A massive, five-day technology and business conference called “Talent Land 2022” opened Wednesday in Guadalajara with expectations that 25,000 people will attend in person with another 2 million participating virtually from all corners of the globe.
The confab is taking place at the Expo Guadalajara conference center, marking the venue’s first in-person gathering since 2019 due to the pandemic. To get an idea of how popular this event is, one only needs to know that standard tickets are completely sold out — at a cost of 3,900 pesos (US $190) each.
As of Wednesday morning, the website listed digital tickets still available for US $99 and in-person VIP passes for 6,800 pesos (US $332). Information about the event is presented in either English or Spanish at www.talent-land.mx.

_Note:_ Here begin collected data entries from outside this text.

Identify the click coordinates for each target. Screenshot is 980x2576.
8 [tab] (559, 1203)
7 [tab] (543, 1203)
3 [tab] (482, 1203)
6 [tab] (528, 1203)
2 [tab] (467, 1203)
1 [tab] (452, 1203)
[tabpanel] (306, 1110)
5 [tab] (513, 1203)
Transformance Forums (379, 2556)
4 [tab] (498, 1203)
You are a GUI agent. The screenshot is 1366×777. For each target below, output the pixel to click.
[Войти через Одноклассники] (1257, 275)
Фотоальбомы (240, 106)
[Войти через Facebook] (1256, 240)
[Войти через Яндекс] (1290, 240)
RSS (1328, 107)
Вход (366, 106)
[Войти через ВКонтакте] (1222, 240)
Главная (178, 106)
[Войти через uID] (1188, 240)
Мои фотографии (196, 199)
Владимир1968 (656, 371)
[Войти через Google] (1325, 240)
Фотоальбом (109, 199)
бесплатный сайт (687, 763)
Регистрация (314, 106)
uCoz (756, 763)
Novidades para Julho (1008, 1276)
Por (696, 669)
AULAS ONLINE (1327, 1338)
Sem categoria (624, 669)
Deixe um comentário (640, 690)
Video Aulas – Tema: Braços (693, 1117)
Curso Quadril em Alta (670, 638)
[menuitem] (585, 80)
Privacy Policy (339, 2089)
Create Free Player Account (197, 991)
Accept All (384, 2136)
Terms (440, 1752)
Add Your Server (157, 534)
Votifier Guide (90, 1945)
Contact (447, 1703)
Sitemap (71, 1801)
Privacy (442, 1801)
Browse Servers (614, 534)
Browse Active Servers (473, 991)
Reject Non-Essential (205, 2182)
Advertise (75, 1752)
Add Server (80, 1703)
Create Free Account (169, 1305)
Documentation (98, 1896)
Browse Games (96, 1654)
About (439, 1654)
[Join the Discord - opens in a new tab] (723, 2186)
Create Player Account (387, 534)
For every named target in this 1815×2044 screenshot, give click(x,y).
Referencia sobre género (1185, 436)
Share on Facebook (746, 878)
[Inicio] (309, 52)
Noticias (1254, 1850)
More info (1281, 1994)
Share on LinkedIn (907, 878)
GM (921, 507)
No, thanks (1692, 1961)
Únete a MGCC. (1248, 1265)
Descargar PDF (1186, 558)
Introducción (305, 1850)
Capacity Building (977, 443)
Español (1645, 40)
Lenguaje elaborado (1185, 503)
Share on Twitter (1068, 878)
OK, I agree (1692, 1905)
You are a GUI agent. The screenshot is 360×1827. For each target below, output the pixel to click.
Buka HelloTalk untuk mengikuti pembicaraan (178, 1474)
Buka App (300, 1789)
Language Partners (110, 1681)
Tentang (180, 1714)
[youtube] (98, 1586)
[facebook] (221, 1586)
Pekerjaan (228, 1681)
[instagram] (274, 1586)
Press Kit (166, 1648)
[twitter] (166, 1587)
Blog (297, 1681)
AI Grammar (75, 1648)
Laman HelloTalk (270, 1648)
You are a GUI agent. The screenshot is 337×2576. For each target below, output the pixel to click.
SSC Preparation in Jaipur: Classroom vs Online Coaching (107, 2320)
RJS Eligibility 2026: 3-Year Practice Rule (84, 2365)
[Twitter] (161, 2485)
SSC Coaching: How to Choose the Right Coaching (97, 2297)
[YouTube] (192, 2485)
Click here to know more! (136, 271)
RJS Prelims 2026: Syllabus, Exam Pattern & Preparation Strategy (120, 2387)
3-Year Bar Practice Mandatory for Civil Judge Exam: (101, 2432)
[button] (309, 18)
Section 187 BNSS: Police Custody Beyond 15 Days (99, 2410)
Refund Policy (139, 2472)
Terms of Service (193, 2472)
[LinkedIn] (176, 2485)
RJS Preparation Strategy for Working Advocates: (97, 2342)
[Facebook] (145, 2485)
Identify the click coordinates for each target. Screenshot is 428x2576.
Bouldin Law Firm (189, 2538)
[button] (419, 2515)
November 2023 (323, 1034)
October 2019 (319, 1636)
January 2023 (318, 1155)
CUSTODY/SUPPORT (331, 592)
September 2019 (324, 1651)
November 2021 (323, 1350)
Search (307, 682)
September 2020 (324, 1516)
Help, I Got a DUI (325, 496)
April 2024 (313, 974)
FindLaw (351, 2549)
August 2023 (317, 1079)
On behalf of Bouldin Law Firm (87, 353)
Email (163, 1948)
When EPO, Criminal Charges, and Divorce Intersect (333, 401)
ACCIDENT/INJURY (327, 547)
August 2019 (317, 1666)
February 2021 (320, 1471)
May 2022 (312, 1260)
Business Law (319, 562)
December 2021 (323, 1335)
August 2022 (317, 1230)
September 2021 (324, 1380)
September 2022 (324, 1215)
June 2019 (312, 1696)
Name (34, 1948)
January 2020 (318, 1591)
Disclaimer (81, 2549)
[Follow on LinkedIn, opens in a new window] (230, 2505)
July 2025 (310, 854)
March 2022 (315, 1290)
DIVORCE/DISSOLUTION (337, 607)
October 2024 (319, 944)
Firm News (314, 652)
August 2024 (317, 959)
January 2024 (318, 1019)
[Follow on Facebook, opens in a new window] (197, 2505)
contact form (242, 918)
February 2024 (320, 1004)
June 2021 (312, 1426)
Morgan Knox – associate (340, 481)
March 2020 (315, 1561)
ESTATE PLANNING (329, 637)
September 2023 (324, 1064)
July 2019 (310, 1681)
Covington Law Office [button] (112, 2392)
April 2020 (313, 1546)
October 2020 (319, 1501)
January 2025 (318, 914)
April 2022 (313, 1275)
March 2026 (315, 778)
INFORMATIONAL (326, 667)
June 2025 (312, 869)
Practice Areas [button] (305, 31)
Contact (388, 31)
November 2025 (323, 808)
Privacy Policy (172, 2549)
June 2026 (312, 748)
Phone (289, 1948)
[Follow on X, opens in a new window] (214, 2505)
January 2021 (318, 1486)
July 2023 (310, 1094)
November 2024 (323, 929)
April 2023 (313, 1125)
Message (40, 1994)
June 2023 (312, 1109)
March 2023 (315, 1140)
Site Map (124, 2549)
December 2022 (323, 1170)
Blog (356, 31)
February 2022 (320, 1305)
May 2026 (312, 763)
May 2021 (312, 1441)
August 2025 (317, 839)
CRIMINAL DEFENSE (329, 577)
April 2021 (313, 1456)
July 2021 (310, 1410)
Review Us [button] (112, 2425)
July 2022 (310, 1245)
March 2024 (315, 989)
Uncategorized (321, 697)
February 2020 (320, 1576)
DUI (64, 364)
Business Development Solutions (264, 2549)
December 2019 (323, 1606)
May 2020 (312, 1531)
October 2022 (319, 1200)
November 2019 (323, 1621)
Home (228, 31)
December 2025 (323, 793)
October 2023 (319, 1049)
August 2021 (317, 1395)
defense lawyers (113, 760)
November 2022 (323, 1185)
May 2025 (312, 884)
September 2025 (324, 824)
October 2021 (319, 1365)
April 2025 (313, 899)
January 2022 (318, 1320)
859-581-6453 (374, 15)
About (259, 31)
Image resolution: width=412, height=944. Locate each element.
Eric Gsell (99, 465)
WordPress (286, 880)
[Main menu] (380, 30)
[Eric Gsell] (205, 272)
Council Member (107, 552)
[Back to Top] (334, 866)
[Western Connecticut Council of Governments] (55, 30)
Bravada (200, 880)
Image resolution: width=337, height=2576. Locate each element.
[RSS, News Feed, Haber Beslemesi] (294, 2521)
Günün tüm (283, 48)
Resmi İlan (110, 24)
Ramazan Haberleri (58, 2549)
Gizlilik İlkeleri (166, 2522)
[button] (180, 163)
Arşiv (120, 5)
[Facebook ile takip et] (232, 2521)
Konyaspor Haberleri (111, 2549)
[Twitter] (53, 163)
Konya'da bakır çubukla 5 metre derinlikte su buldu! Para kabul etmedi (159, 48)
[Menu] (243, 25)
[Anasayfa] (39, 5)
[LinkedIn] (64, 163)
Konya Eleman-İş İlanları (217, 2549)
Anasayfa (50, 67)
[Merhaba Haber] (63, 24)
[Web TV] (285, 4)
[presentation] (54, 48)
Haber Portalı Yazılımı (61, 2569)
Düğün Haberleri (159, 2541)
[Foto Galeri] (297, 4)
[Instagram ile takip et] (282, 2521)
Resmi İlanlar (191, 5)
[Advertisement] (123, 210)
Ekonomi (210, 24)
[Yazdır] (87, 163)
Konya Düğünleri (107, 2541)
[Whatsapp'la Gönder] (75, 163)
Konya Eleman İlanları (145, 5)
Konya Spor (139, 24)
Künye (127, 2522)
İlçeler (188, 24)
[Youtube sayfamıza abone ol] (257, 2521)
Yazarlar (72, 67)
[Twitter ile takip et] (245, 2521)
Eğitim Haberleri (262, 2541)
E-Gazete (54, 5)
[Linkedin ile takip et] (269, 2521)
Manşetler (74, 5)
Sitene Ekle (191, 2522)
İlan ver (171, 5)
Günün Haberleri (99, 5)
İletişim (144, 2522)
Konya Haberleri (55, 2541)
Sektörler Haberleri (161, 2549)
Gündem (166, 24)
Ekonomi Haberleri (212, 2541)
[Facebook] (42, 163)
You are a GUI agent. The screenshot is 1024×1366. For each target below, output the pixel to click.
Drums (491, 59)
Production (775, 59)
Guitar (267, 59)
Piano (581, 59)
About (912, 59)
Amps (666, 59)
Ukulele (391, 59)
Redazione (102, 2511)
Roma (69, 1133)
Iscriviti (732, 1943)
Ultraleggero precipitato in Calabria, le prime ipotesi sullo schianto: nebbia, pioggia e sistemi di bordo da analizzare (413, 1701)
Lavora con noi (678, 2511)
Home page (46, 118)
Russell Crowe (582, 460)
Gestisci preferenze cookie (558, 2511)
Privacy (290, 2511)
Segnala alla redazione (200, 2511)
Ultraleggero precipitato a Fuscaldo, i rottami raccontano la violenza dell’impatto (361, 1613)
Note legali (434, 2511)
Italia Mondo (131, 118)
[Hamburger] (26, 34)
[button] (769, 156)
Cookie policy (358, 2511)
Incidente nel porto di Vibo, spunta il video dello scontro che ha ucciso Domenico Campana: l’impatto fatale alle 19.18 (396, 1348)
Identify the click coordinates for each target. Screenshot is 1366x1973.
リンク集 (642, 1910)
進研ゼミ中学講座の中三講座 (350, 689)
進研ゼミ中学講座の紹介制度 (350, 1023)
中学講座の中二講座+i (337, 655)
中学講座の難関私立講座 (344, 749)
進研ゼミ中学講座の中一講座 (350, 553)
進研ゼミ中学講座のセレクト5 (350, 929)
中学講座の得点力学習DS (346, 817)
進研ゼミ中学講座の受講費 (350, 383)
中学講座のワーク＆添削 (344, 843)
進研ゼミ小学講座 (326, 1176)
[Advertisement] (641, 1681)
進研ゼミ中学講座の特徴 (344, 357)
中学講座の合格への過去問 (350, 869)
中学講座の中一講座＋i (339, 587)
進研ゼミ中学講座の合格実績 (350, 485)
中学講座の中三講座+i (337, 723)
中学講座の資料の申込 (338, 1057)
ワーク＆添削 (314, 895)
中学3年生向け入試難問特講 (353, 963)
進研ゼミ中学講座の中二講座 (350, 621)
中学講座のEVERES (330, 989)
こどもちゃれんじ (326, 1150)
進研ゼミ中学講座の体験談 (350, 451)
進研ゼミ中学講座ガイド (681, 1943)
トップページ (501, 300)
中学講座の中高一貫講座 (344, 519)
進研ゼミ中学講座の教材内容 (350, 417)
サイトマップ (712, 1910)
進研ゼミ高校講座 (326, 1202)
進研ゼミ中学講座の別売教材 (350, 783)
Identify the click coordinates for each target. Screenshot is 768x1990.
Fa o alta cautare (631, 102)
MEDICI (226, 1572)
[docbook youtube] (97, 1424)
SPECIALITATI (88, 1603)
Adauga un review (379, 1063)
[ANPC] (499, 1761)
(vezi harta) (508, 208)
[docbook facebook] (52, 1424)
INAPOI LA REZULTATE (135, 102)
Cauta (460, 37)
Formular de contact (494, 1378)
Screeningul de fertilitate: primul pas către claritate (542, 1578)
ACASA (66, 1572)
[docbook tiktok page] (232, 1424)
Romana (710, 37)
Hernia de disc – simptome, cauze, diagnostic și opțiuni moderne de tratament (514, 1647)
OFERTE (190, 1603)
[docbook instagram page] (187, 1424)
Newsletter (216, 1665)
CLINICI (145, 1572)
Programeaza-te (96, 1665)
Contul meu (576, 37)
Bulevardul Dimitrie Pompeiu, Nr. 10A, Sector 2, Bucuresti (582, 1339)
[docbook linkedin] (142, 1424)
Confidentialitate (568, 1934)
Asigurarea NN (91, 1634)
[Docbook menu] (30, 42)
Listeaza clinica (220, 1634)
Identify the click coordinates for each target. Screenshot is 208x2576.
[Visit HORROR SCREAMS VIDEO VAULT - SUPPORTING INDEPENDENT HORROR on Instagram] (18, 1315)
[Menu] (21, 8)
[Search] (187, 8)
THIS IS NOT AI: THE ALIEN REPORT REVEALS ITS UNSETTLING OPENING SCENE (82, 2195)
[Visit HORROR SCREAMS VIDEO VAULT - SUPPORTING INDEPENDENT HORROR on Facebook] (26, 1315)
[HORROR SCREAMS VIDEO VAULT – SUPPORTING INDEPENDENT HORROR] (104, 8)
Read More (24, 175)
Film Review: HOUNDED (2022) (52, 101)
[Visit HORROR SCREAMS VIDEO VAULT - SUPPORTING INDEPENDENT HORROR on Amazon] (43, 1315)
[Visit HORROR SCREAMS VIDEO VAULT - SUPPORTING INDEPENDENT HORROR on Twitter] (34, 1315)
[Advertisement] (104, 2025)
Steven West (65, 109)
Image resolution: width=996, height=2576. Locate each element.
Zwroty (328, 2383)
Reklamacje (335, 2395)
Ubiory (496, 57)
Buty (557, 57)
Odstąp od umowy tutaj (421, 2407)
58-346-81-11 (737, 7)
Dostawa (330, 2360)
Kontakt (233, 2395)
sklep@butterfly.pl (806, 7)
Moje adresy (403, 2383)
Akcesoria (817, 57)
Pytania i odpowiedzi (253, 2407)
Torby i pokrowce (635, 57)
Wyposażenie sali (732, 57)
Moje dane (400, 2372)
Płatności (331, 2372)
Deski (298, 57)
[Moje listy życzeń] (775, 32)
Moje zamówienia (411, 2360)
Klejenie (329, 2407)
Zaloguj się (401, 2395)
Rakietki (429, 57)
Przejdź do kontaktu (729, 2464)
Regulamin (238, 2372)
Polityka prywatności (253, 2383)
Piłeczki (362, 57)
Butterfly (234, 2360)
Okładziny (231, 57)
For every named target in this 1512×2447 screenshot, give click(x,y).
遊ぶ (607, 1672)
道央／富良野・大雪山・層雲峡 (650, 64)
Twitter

Before it wraps up on Sunday, the conference will have addressed a multitude of technology and business topics over more than 1,000 hours. There will be talks, workshops, challenges and competitions, along with approximately 500 speakers.
However, because of the pandemic, organizers are not allowing this year’s attendees to sleep at the event at night or take naps onsite, which had been allowed in the past to encourage a maximum level of creativity.
The event is made up of seven distinct “lands,” including two new ones this year.
In “Blockchain Land,” the theme is rebuilding the financial world where topics to be addressed will include cryptocurrencies, smart contracts, tokenization and investing.
“Business Land” includes topics related to entrepreneurship, digital transactions, ecofriendly businesses, startups and venture capital.
There will also be “Creative Land” (where the new digital market meets art and creativity), “Developer Land” (everything related to computer development and programming) and “Iron Land” (technology, automation and machinery).
New this year is “Health Land,” where people will learn about innovative and technological solutions in the field of health, and “Metaverse Land,” a space designed for those curious about virtual reality and its impact on social and economic constructs.
Also, participants in a hackathon will devise technological solutions to everyday problems and develop platforms focused on the environment, health or education, and another space will be dedicated to women succeeding in science, technology, business and innovation.
One of the most anticipated speakers at the event will be Katya Echazarreta, who became the first Mexican-born woman to fly into space when she was aboard a craft last month built by Blue Origin, an aerospace company started by Amazon founder Jeff Bezos. Born in Guadalajara and raised in the United States from age 7 onward, the 26-year-old is pursuing her master’s degree in engineering at Johns Hopkins University.